Tijdens de collegedag over de oude Grieken op 30 mei vertelt dr. Gert Jan van Wijngaarden over de Myceense beschaving. De Myceners leefden vanaf ongeveer 1700 v.Chr. in Griekenland, maar na een eeuwenlange bloeiperiode stortte hun rijk snel ineen. Van Wijngaarden buigt zich over de vraag hoe die ineenstorting zich verhoudt tot de Trojaanse Oorlog.
Waar gaat u het tijdens uw college over hebben?
‘Over de opkomst, bloei en neergang van de Myceners. Hun beschaving lijkt gestoeld te zijn op een aantal grote citadellen: enorme monumentale paleiscomplexen. Het rijk had verschillende machtscentra, die enorm verstevigd waren. Oorlog en vechten speelden dan ook een belangrijke rol in het leven van de Myceners; misschien hielden ze van geweld, maar het kan ook zijn dat ze door andere volken bedreigd werden.
De Myceense samenleving werd vanaf het begin af aan gekenmerkt door geweld.
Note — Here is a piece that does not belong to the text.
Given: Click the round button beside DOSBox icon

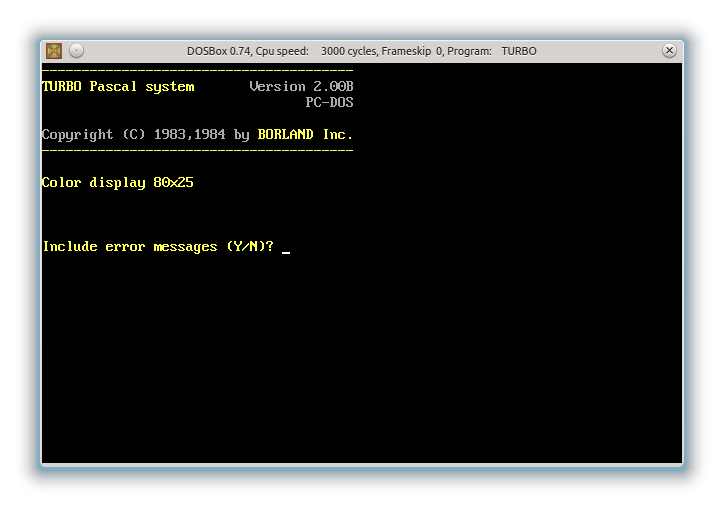Looking at the screenshot, I should [x=77, y=51].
In de vroegste graven van Myceners vinden we bijvoorbeeld veel wapens; het volk blonk uit in het maken van helmen, zwaarden, messen en dolken. Er ging veel energie zitten in het maken van dat wapentuig.’
Voerden de Myceners dan alleen maar oorlog?
‘Zeker niet, ze hadden ook veel handelscontacten. Ze dreven handel met onder andere Syrië, Egypte, Kreta, Cyprus, Italië en Sardinië. Aan de ene kant was het dus een samenleving waar geweld en oorlog een bealngrijke rol speelden, maar aan de andere kant onderhielden de Myceners handelsrelaties met de rest van het Middellandse Zeegebied.’
Wanneer kwam er een eind aan de Myceense beschaving?
‘Rond 1200 v.Chr. stort het hele zaakje ineen. In een periode van dertig jaar werden de Myceense paleizen ondanks hun dikke muren vernietigd; bij archeologische vondsten zijn duidelijke brandsporen te zien. Hoe kon een systeem dat bijna 400 jaar bestond, in zo’n korte tijd volledig worden vernietigd? In mijn college behandel ik de vraag hoe de ineenstorting van dit rijk zich verhoudt tot de Trojaanse Oorlog. Homerus beschreef die strijd in zijn literatuur, en schreef ook over de Myceners. De vraag is of en hoe deze twee onderwerpen met elkaar in verband kunnen worden gebracht.’